Evaluation system of immunotherapy

Traditionally, the Response Evaluation Criteria in Solid Tumor (RECIST) has been used to evaluate the efficacy of antitumor treatment, but it is inappropriate to utilize this system in immunotherapy.65–67 The anti-tumor response of immunotherapy is unobvious and persistent; although the tumor will continue to grow in the early stage of treatment, the patient can gain long-term survival benefits.65 Immunotherapy cause an innate antitumor immune response, this is usually accompanied with the increase of tumor load at the early stage of treatment, the appearance of new antigen and the subsequent continuous disease stabilisation; therefore, the pseudoprogression of tumor are always discovered at the early stage of immunotherapy, and the RECIST may underestimate the efficacy of immunotherapy, leading to early termination of treatment.65 For this reason, the immune-related response criteria such as irRC, irRECIST, iRECIST and imRECIST emerged.67–70 In those evaluation criteria, the presence of new lesions does not necessarily indicate disease progression in the case of reduction of primary lesions, but may activate the immune response within the tumor.67–70 Whereas, the immune-related response criteria are rarely used in clinical studies, and its accuracy and feasibility need to be further verified.

Hyper progression

Immune checkpoint inhibitors have shown promising antitumor activity, however, several studies showed accelerated disease progression in some patients treated with PD-1/PD-L1 inhibitors, which was known as hyper-progressive disease.71,72 This new phenomenon is mainly correlated with the dilation of Tregs, depletion of compensatory T cells, restructuring of pro-tumorigenic immune cell subsets, activation of aberrant inflammation or activation of oncogenic signaling.73,74 Hyper-progressive disease has been observed in NSCLS, melanoma and other malignancies; nevertheless, in the immunotherapy of ESCC, hyper-progressive disease has not been found so far.

Liquid biopsy

Liquid biopsy can obtain an extensive amount of information about the tumor through a simple blood sample, which is simple and non-invasive compared with surgical biopsies.
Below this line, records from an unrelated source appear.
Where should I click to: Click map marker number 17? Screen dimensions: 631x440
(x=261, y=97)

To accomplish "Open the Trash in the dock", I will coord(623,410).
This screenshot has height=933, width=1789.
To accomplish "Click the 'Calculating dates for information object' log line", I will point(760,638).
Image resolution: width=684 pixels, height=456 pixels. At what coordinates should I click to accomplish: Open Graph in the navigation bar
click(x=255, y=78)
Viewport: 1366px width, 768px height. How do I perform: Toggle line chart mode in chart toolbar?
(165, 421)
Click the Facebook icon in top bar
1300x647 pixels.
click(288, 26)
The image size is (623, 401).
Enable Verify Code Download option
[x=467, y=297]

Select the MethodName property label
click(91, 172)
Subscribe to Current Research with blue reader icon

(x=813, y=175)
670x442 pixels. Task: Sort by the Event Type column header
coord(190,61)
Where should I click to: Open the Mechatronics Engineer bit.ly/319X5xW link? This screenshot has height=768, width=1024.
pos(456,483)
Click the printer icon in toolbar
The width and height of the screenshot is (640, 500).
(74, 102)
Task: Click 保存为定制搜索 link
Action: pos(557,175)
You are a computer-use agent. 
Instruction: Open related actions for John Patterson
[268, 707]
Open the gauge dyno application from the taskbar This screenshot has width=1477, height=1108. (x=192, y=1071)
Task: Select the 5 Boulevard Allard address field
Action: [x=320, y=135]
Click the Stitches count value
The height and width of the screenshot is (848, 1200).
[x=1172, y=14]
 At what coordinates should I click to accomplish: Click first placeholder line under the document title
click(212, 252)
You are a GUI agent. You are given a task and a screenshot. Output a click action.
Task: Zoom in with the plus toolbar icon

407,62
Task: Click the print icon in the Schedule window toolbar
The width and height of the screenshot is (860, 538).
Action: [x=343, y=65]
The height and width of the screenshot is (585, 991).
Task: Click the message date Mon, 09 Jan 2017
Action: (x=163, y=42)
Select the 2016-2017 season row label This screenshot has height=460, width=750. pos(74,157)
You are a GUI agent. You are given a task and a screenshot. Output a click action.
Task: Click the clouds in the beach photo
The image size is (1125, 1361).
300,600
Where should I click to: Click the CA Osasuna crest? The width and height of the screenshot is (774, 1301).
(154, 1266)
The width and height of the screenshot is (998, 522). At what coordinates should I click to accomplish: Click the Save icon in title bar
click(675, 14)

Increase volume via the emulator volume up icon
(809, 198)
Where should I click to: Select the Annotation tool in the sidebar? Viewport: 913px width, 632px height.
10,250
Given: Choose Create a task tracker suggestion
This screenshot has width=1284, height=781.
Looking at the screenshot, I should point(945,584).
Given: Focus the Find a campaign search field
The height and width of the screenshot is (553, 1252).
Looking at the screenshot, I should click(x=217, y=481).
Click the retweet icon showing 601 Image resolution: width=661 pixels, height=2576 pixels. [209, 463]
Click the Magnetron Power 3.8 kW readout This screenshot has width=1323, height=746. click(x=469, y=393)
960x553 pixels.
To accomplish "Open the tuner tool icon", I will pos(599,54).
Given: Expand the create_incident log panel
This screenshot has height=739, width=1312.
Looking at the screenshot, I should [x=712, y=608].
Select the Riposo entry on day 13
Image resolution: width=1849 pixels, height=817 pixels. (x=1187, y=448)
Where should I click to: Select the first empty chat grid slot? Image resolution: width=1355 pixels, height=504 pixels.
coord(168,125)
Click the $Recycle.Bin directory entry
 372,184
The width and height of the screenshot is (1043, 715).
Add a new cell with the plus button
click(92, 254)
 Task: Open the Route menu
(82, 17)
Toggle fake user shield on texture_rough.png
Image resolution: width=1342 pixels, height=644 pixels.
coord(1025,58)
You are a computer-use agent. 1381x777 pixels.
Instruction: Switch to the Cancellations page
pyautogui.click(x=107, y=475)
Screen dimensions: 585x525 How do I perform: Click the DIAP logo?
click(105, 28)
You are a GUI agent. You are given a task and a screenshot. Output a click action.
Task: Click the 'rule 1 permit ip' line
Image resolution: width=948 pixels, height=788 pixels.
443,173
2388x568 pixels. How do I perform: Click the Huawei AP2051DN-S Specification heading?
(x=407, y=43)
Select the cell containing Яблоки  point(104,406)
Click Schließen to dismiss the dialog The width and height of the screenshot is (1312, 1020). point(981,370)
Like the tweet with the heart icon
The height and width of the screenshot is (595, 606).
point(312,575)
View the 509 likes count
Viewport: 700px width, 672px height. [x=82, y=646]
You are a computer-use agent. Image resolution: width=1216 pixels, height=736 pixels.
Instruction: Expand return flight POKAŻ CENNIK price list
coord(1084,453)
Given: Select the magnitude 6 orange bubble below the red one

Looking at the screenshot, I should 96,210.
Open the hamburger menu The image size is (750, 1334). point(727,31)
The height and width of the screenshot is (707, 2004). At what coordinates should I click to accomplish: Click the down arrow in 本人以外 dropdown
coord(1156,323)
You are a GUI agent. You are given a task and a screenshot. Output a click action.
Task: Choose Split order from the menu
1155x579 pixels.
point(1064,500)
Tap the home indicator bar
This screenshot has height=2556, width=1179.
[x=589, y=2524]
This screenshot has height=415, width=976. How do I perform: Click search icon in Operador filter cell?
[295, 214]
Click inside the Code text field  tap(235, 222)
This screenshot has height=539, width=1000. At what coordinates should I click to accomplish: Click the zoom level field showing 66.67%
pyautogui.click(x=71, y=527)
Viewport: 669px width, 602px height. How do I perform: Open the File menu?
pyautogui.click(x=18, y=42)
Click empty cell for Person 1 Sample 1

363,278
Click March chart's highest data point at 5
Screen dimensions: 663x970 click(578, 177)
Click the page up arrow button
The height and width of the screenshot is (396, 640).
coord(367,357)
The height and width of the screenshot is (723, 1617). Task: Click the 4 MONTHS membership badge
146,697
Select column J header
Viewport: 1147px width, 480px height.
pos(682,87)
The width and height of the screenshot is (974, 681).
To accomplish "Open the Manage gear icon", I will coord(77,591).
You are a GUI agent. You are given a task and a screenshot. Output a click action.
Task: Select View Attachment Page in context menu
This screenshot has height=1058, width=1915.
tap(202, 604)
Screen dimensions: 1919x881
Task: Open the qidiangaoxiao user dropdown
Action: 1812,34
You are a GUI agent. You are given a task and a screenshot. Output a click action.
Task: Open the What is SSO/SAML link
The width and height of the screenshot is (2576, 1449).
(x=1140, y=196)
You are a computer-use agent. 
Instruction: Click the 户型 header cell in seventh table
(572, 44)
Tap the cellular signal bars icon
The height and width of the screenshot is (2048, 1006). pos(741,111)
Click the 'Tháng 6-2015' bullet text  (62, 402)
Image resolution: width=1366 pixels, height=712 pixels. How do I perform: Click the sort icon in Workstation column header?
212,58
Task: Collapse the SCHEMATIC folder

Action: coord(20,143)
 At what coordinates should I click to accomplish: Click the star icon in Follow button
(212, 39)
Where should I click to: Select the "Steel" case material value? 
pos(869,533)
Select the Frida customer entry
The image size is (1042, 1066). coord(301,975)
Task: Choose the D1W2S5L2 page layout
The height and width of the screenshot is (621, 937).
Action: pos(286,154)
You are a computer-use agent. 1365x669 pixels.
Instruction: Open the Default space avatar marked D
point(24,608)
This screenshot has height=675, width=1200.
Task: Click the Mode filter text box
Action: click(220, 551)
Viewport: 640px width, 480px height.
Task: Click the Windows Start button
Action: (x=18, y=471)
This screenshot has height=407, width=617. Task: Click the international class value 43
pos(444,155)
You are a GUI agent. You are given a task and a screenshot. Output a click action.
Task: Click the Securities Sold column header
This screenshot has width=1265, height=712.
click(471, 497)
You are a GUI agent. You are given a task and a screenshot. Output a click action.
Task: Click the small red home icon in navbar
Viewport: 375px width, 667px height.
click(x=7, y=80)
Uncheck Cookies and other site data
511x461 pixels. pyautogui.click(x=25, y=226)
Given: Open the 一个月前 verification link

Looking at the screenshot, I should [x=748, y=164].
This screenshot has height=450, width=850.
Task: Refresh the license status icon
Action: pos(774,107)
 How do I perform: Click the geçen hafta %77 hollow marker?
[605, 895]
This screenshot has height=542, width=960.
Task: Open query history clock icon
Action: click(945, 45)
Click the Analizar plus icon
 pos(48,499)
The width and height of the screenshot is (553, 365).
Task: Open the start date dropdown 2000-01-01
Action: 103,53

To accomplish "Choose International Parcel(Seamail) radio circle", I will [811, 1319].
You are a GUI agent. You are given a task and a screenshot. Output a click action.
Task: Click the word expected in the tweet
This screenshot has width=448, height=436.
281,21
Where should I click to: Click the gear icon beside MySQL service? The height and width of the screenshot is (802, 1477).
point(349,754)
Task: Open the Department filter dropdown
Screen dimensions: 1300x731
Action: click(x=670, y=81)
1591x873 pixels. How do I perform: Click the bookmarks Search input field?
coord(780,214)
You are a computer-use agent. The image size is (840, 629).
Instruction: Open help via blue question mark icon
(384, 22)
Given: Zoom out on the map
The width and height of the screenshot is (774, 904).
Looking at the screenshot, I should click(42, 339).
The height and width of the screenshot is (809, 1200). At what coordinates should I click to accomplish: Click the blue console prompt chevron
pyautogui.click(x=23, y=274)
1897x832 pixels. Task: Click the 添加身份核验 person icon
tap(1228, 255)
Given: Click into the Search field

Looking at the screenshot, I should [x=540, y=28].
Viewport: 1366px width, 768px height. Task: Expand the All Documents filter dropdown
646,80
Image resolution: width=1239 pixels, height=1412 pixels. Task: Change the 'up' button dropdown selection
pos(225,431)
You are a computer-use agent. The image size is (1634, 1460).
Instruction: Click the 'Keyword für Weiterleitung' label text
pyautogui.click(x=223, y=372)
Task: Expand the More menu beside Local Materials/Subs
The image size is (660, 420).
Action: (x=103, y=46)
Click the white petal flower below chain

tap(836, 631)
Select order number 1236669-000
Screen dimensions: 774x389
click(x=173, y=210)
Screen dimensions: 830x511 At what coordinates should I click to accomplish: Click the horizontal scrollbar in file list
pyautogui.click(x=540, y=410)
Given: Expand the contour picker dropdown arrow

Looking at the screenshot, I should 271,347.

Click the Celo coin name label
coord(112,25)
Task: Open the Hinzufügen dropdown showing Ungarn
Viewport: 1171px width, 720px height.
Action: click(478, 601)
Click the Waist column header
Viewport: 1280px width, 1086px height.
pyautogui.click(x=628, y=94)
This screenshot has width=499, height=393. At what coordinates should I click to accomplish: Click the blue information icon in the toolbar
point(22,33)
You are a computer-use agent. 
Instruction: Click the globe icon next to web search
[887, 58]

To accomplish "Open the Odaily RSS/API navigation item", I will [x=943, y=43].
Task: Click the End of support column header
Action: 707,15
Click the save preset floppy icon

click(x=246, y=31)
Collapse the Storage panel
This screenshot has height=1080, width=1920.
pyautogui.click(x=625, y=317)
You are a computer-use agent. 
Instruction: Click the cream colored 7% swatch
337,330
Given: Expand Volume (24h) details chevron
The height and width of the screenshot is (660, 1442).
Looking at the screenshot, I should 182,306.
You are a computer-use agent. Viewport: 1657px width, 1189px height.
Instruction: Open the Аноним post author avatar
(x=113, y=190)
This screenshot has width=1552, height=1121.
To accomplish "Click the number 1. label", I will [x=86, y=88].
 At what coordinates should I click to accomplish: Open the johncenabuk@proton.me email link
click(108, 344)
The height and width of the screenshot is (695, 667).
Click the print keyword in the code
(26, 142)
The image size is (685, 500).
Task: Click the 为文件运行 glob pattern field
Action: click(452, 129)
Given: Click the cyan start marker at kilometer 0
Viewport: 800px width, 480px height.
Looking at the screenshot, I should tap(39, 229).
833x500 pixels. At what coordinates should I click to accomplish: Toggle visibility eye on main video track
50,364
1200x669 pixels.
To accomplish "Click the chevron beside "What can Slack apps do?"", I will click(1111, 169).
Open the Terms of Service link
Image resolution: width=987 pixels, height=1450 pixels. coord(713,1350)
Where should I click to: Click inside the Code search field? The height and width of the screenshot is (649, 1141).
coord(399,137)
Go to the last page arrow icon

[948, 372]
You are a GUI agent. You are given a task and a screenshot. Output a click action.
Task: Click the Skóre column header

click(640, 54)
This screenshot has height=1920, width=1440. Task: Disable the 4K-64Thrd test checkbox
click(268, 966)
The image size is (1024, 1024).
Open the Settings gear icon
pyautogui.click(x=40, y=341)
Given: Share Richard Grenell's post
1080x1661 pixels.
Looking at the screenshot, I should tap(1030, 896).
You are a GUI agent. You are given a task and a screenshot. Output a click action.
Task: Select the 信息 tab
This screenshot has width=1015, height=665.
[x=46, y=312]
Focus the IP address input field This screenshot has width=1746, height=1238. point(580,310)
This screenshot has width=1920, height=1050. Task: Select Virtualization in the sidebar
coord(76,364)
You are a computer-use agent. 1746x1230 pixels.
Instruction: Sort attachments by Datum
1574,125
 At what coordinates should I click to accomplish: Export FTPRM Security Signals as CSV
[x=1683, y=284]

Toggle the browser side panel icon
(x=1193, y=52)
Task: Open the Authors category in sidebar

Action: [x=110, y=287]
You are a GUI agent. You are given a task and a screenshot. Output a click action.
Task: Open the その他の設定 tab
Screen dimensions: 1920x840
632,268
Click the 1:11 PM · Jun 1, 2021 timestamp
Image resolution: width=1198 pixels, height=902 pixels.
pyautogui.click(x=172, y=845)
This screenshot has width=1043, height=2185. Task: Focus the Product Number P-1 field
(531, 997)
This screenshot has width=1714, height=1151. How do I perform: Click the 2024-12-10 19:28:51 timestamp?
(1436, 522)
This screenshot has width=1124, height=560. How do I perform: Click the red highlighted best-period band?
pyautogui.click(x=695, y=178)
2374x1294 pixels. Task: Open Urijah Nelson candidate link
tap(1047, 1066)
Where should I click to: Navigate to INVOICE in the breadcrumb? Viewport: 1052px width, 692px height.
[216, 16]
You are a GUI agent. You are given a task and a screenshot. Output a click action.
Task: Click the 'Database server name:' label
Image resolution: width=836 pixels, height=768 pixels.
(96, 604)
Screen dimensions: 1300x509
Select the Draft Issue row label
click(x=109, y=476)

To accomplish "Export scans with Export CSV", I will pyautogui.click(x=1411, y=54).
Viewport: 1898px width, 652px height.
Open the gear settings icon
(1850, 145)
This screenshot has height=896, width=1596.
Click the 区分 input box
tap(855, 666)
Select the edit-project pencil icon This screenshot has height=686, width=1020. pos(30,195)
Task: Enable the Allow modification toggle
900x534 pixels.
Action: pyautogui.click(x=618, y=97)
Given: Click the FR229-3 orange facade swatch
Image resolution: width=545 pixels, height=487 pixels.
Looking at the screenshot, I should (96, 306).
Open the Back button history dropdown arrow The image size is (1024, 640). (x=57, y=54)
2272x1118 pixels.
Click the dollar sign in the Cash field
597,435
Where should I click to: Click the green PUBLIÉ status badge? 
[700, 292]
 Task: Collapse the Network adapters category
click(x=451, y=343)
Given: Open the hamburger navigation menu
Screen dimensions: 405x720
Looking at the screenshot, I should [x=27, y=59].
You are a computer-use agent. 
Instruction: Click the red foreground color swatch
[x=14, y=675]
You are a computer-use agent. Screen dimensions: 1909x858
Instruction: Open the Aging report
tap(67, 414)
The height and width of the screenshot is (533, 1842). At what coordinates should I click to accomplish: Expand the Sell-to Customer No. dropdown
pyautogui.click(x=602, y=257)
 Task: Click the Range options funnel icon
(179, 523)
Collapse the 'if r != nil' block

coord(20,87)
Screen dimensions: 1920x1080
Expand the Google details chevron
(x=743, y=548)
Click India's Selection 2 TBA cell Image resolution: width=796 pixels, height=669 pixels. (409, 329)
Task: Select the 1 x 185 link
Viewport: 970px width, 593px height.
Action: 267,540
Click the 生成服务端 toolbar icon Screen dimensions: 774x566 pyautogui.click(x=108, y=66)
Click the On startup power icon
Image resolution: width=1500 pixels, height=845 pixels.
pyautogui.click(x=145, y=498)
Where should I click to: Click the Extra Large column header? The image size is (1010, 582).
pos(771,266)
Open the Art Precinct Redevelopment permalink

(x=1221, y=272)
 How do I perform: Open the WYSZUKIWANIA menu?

Nicolazzo et al showed that PD-L1 expression in circulating tumor cells was correlated with poor clinical efficacy in patients with non-small cell lung cancer treated with nivolumab.75 In addition, Koeppel et al also demonstrated that liquid biopsy could be applied to determine TMB using circulating cell-free DNA, particularly in cases where tumor biopsy was not accessible or had been resampled.76 Dynamic evaluation of immunotherapy by liquid biopsy has shown certain advantages in other tumors, and it is expected to be applied and confirmed in ESCC.77,78

Multidisciplinary comprehensive treatment is important in the Anti-tumor therapy. At the time of initial diagnosis, most patients with ESCC are in advanced or metastatic stage and their disease progressed rapidly. Present existence treatment regimens have limited benefits for patients. For patients with advanced/metastatic ESCC who have failed in standard treatment, immunotherapy shows persistent anti-tumor activity and manageable safety profile, which creates a promising prospect for the application of immunotherapy in ESCC. At present, there are seldom biomarkers to accurately predict the effect of immunotherapy; to some extent, PD-L1, TMB, MSI-H and other biomarkers are related to the efficacy of immunotherapy, and more prospective trials are needed for further study. The evaluation of immunotherapy efficacy by multiple biomarkers may become a direction for future research. The RECIST system is limited in the evaluation of the immunotherapy efficacy, and the optimal evaluation criteria for immunotherapy are being explored. In order to evaluate the most appropriate time window for the combination of immunotherapy and traditional anti-tumor strategies to maximize the anti-tumor benefit of combination therapy and minimize the adverse reactions, a number of studies in ESCC patients are currently under investigation (Table 1). Anyway, immunotherapy is an exciting treatment in the emerged antitumor strategies.